2.2. JURISPRUDÊNCIA NO TJSC SOBRE PRINCÍPIO DA CONSUNÇÃO
Idêntica orientação é seguida pela Terceira Turma Recursal de Santa Catarina:
PENAL. AMBIENTAL. ARTS. 48 E 64 DA LEI N. 9.605/98. CONSUNÇÃO. PRECEDENTE DESDE COLEGIADO. ART. 64 DA LEI N. 9.605/98. DOLO INEXISTÊNCIA. DEGRADAÇÃO ANTERIOR. INEXISTÊNCIA DE CRIME. 1. “(…) a conduta tipificada pelo art. 48 da referida Lei de Crimes Ambientais já se encontra inserida no art. 64, vez que a partir da construção em área de preservação permanente sem a devida autorização legal, por si só, decorre a ocorrência de danos para a regeneração da floresta e da vegetação nativa. Nesse sentido, conforme o princípio da consunção, a prática de dificultar ou impedir o crescimento da flora (art. 48), no caso concreto, encontra-se absorvida pelo ato de promover construção em solo não edificável. Tal fundamentação baseia-se em recente decisão proferida pelo Superior Tribunal de Justiça, a qual cito a seguir:
PROCESSO PENAL. RECURSO ESPECIAL. CRIME AMBIENTAL. CONFLITO APARENTE DE NORMAS. ARTS. 48 E 64 DA LEI N. 9.605/98. CONSUNÇÃO. ABSORVIDO O CRIME MEIO DE DESTRUIR FLORESTA E O PÓS-FATO IMPUNÍVEL DE IMPEDIR SUA REGENERAÇÃO. CRIME ÚNICO DE CONSTRUIR EM LOCAL NÃO EDIFICÁVEL. RECURSO ESPECIAL IMPROVIDO.
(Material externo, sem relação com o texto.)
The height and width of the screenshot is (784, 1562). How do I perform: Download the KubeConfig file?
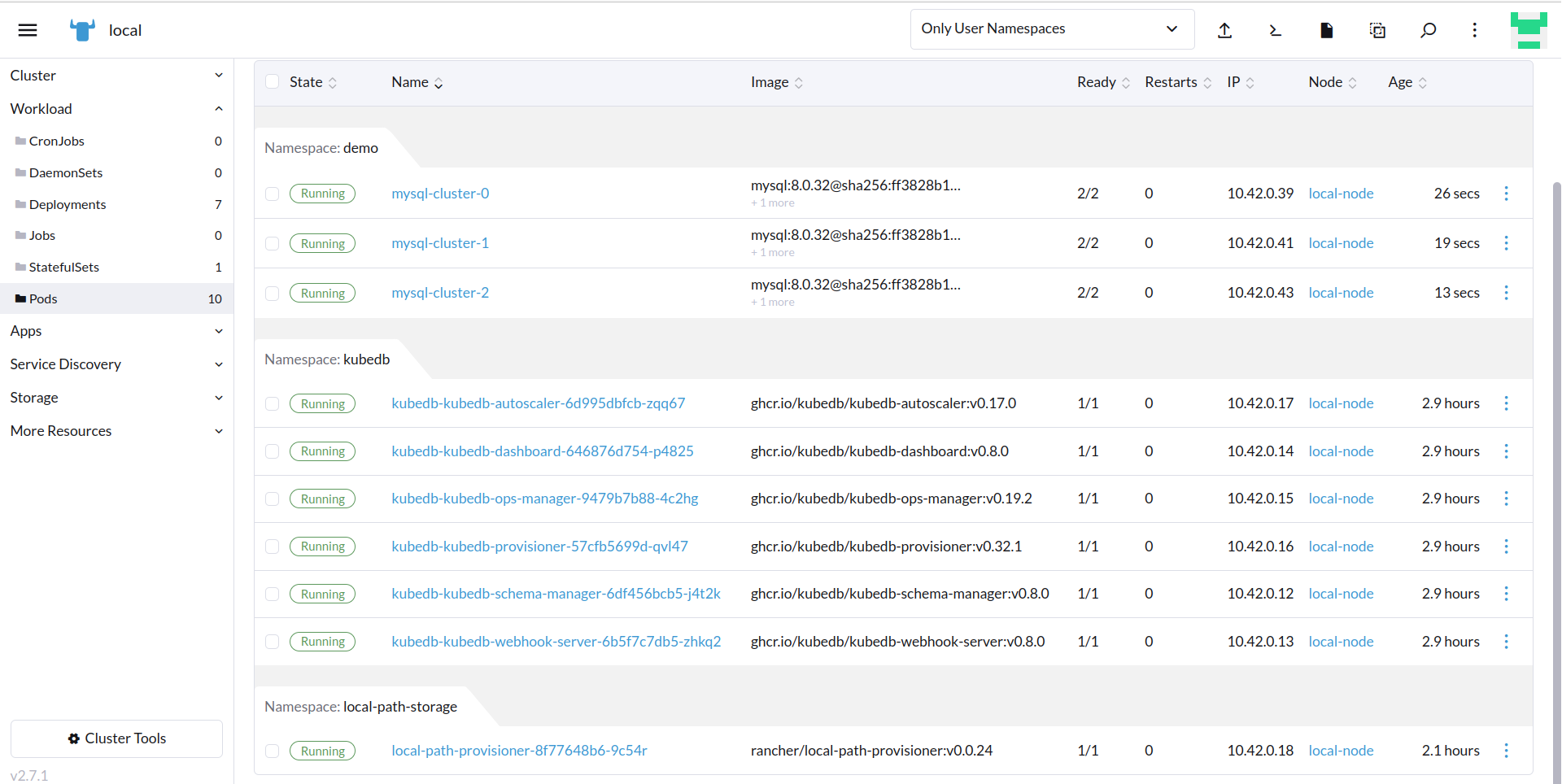click(1326, 30)
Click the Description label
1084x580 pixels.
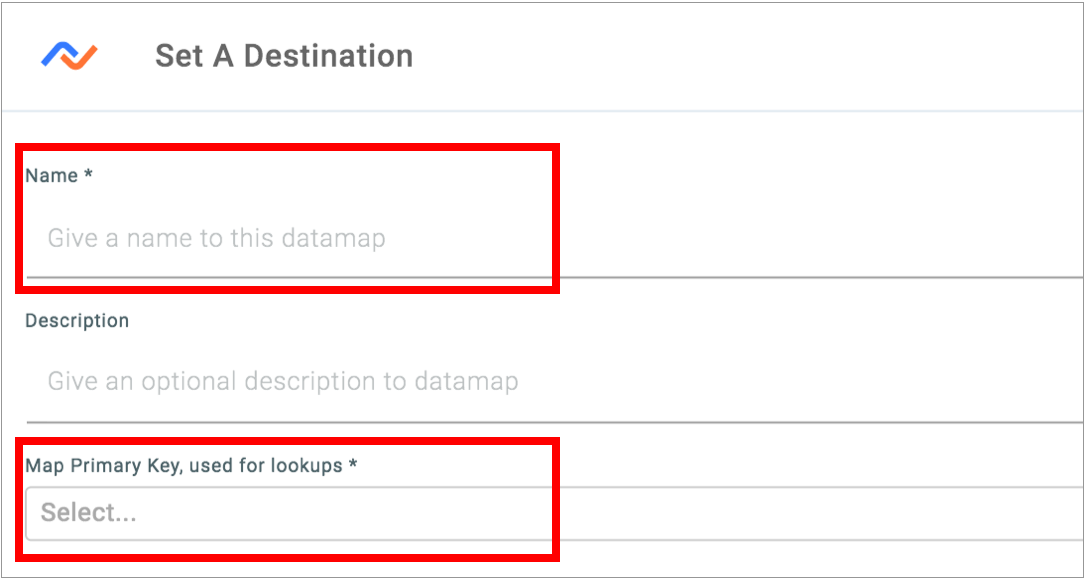77,321
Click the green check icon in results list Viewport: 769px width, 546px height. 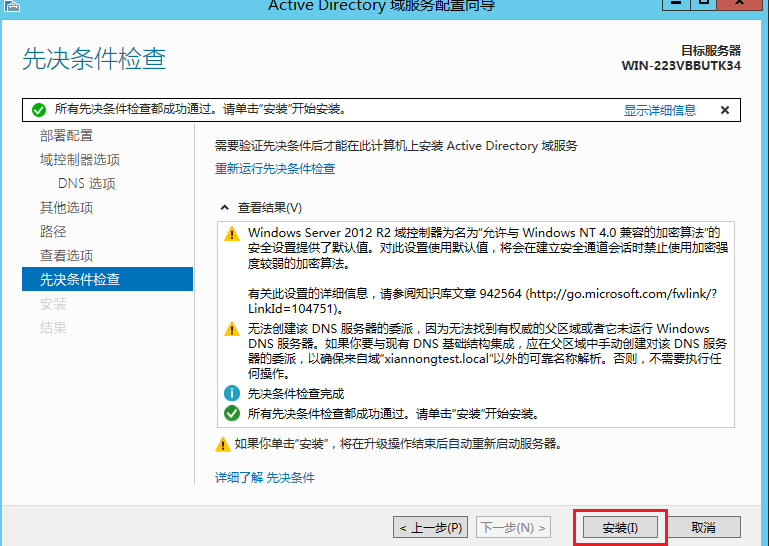232,412
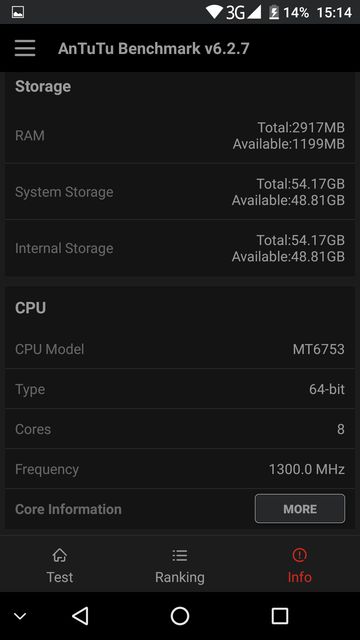Tap the AnTuTu Benchmark v6.2.7 title
Image resolution: width=360 pixels, height=640 pixels.
(x=153, y=48)
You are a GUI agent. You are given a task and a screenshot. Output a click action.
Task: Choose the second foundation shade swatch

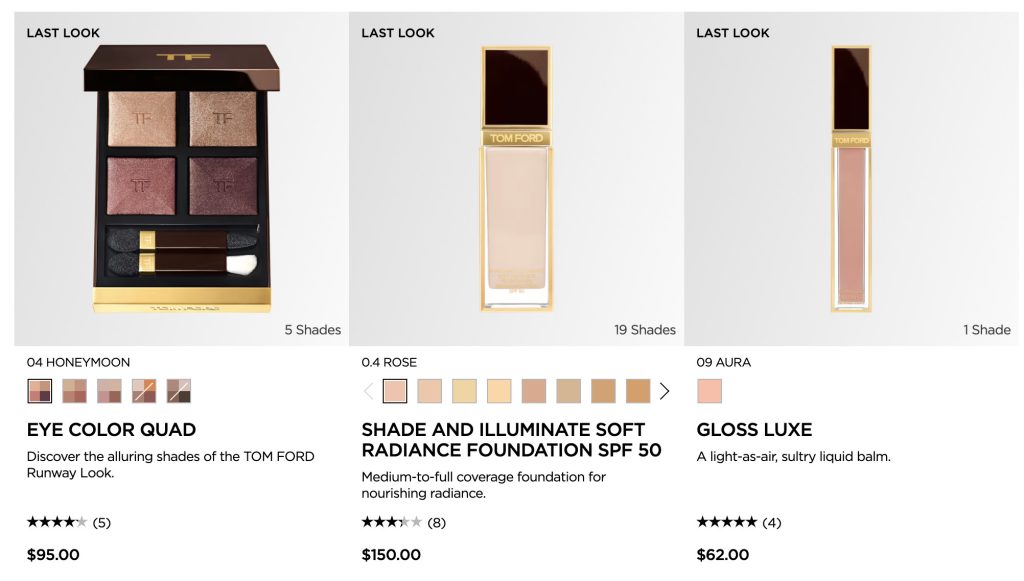point(429,391)
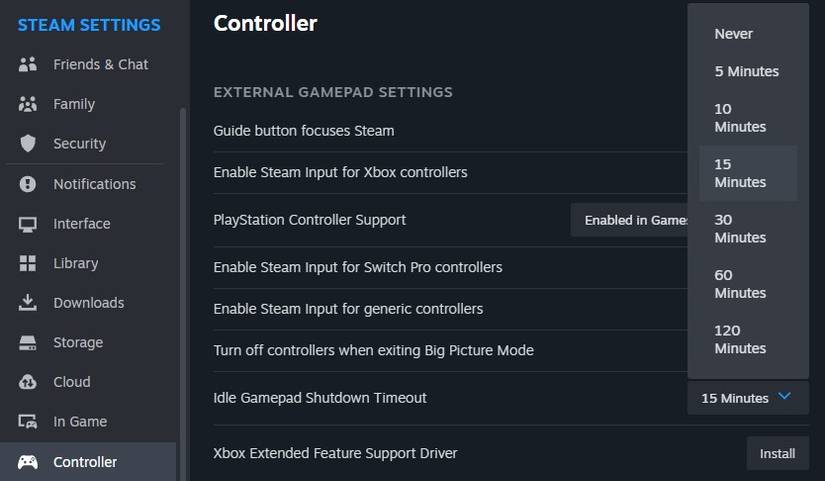Select 60 Minutes in the timeout list
The image size is (825, 481).
tap(740, 284)
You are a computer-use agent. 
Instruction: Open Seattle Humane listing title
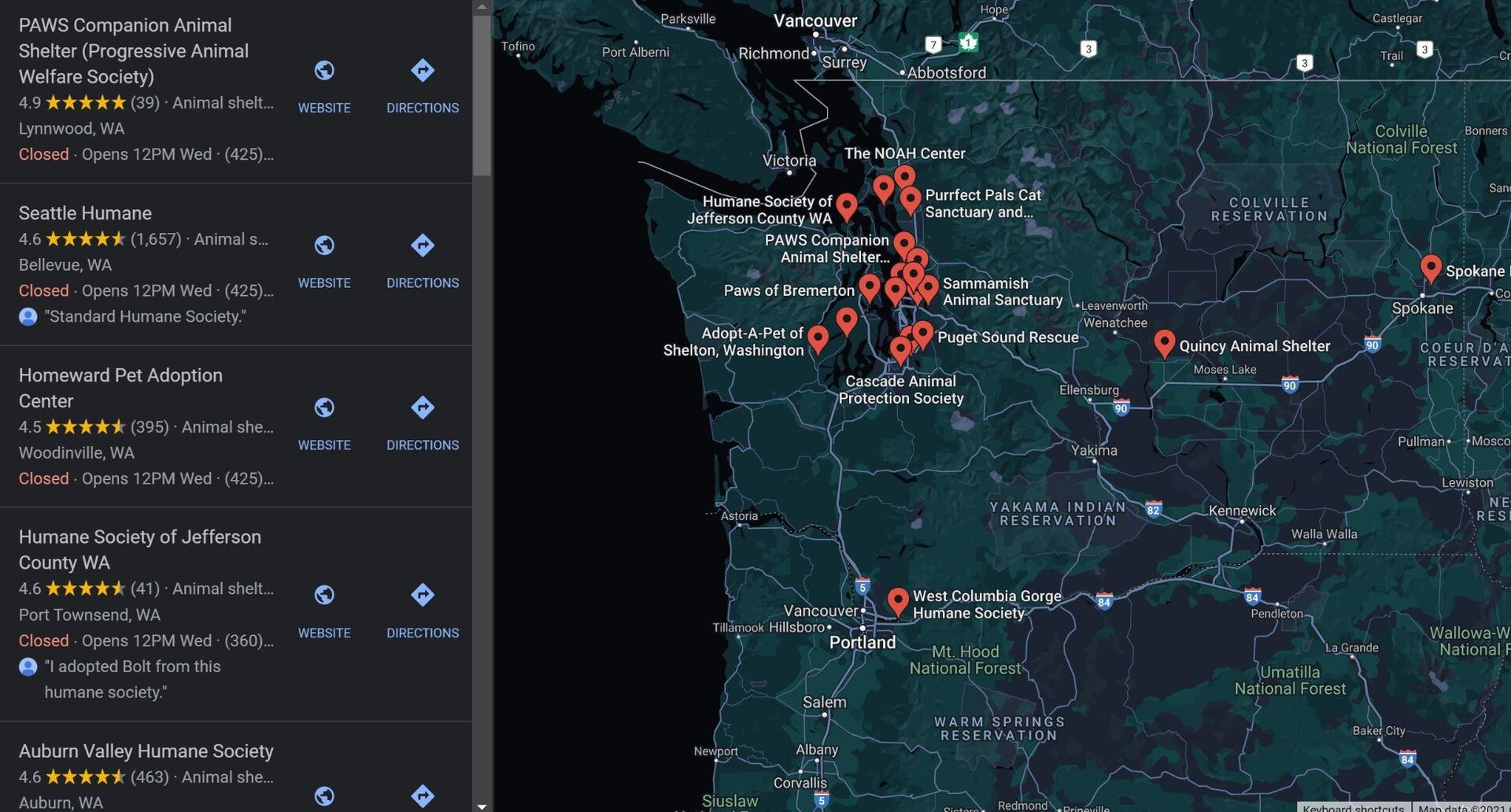[85, 213]
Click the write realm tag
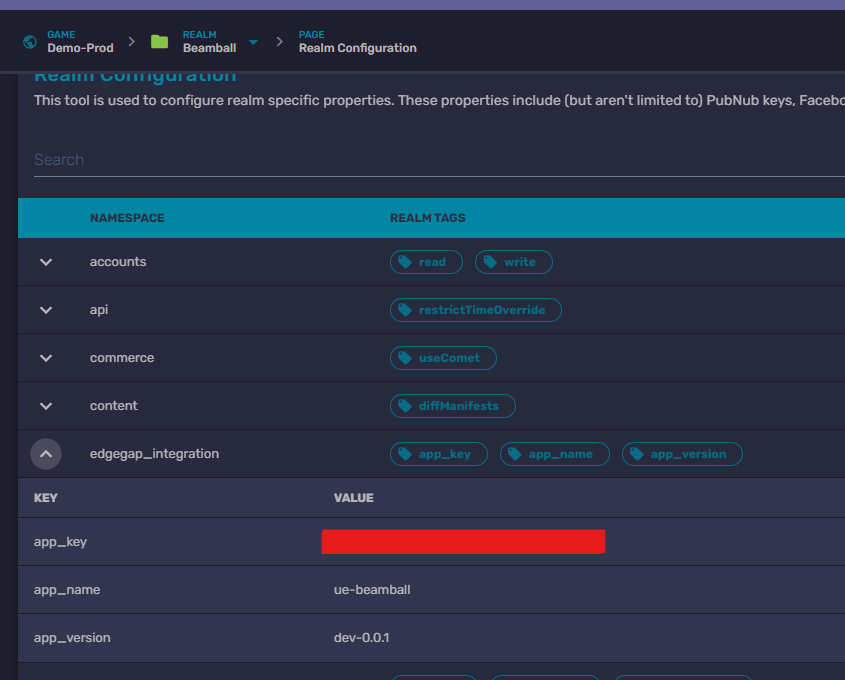 (514, 262)
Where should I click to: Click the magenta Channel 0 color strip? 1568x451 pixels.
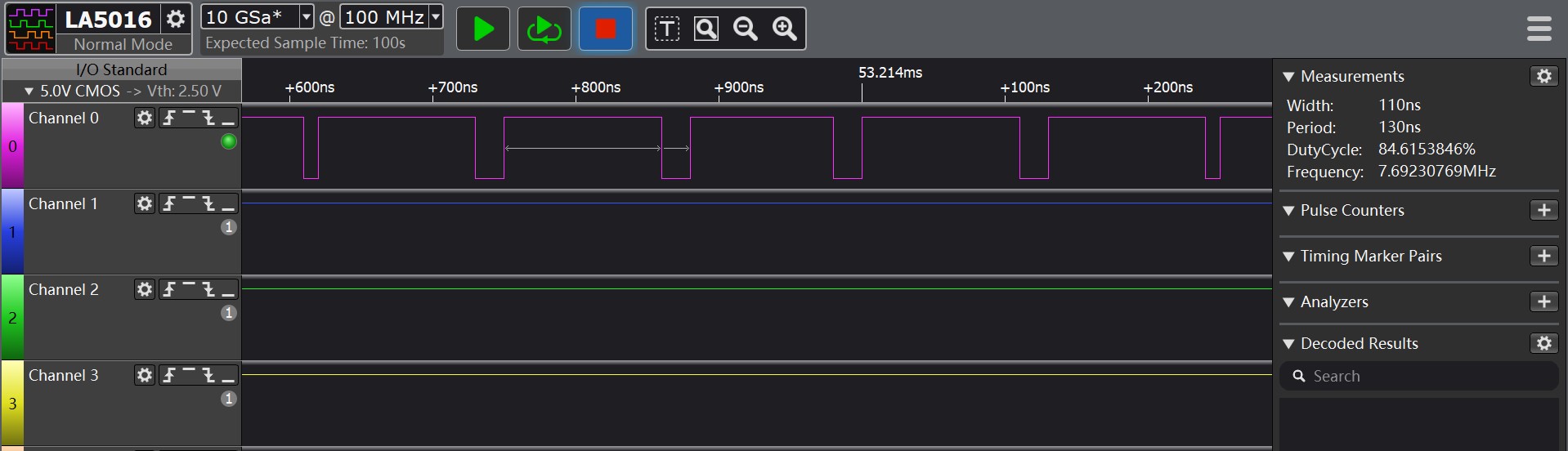12,146
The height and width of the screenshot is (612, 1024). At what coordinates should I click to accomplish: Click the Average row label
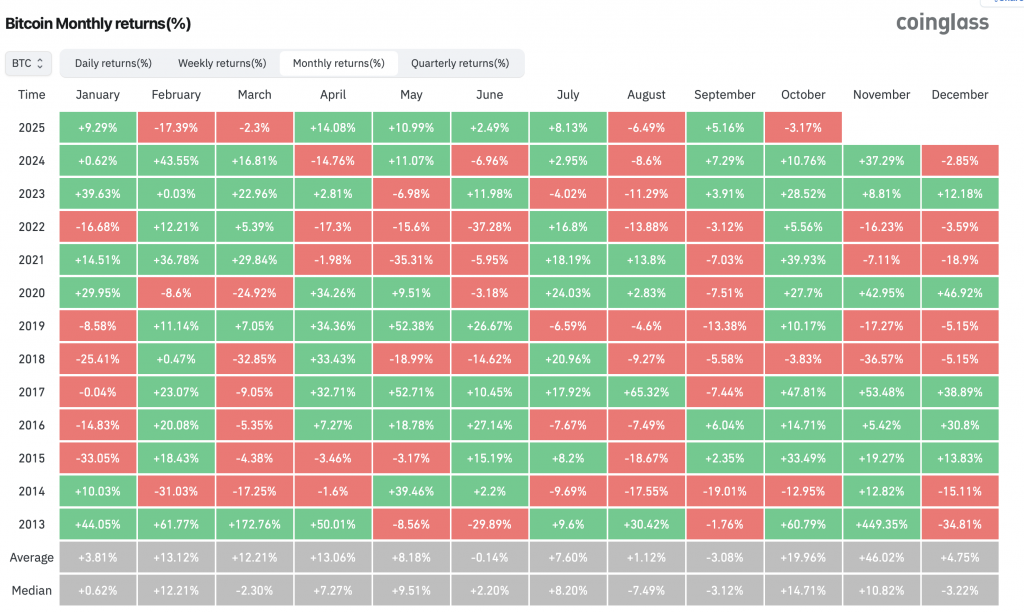31,557
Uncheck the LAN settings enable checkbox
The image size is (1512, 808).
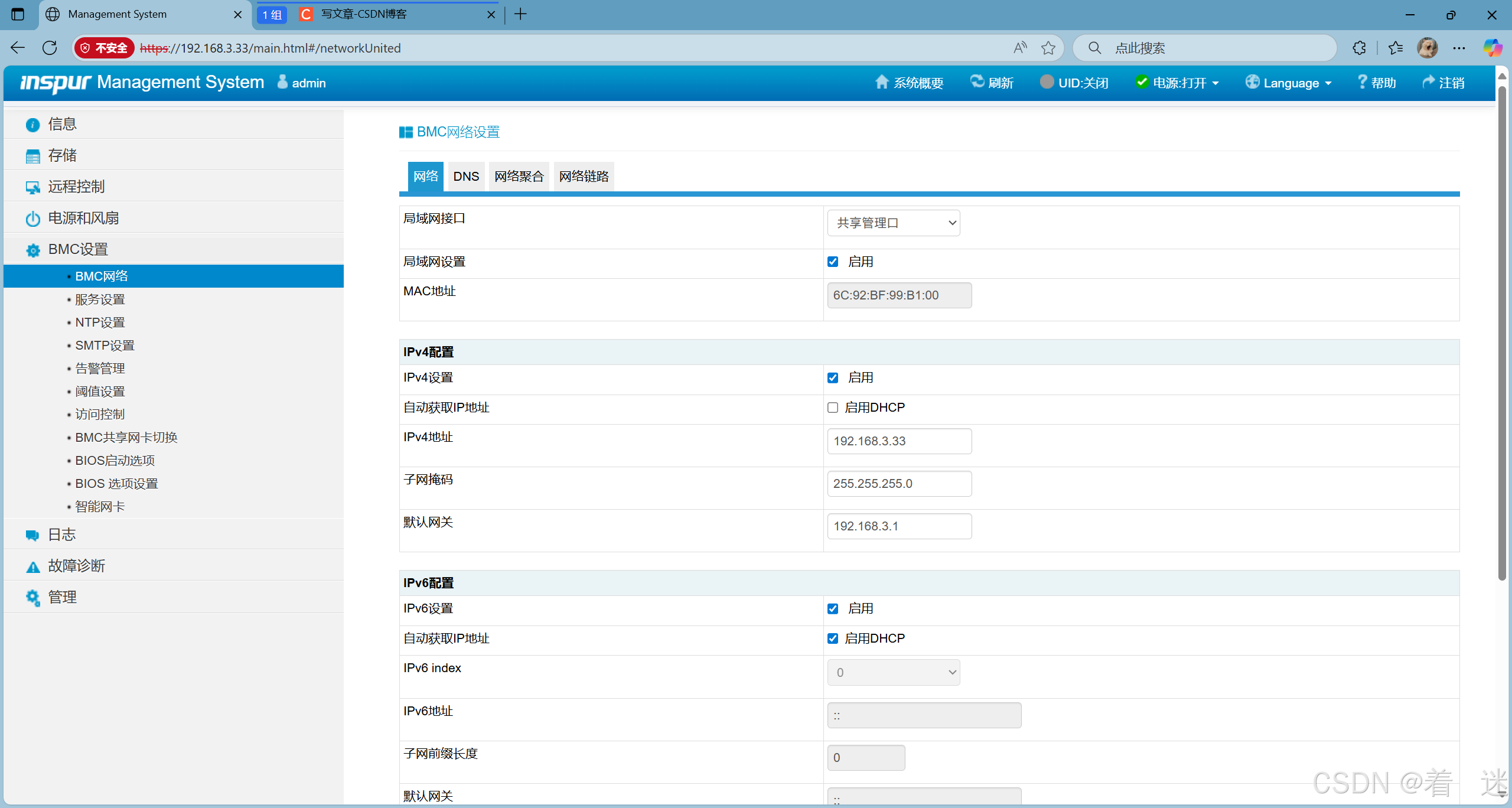(833, 262)
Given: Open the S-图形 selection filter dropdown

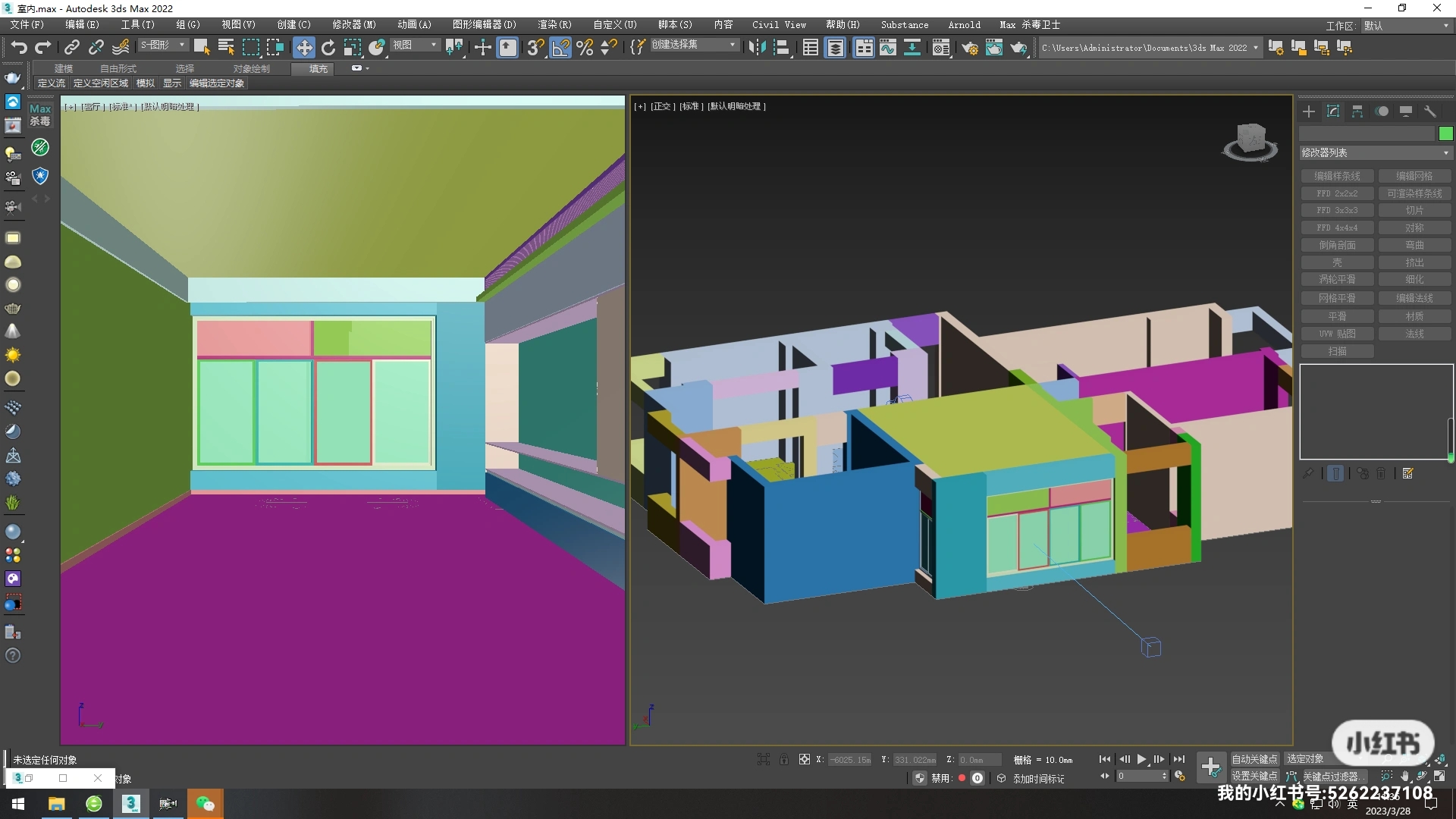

Ocorre o conflito aparente de normas quando há a incidência de mais de uma norma repressiva numa única conduta delituosa, sendo que tais normas possuem entre si relação de hierarquia ou dependência, de forma que somente uma é aplicável.
2. O crime de destruir floresta nativa e vegetação protetora de mangues dá-se como meio necessário da realização do único intento de construir casa ou outra edificação em solo não edificável, em razão do que incide a absorção do crime-meio de destruição de vegetação pelo crime-fim de edificação proibida.
3. Dá-se tipo penal único de incidência final (art. 64 da Lei n. 9.605/98), já em tese crime uno, diferenciando-se do concurso formal, onde o crime em tese é duplo, mas ocasionalmente praticado por ação e desígnio únicos.
4. Recurso especial improvido. (STJ, REsp 1639723/PR, Rel. Ministro NEFI CORDEIRO, SEXTA TURMA, julgado em 07/02/2017, DJe Regional Federal da 4ª Região: PENAL. APELAÇÃO CRIMINAL. CRIME CONTRA O MEIO AMBIENTE. ARTS. 48 E 64 DA LEI 9.605/98. IMPEDIR OU DIFICULTAR A REGENERAÇÃO NATURAL DE FLORESTAS E DEMAIS FORMAS DE VEGETAÇÃO. PROMOVER CONSTRUÇÃO EM SOLO NÃO EDIFICÁVEL. EXAURIMENTO. ABSORÇÃO. CONCURSO APARENTE DE NORMAS.
1. “Ocorre conflito aparente de normas quando há incidência de mais de uma norma repressiva numa única conduta delituosa, sendo que tais normas possuem entre si relação de hierarquia ou dependência, de forma que somente uma é aplicável”. Regra geral, não há “ação autônoma de destruir floresta ou de impedir sua regeneração, mas tão somente o ato de construir em local proibido, que tem, na destruição, condição necessária para a obra e, no impedimento à regeneração, mero gozo da casa construída”.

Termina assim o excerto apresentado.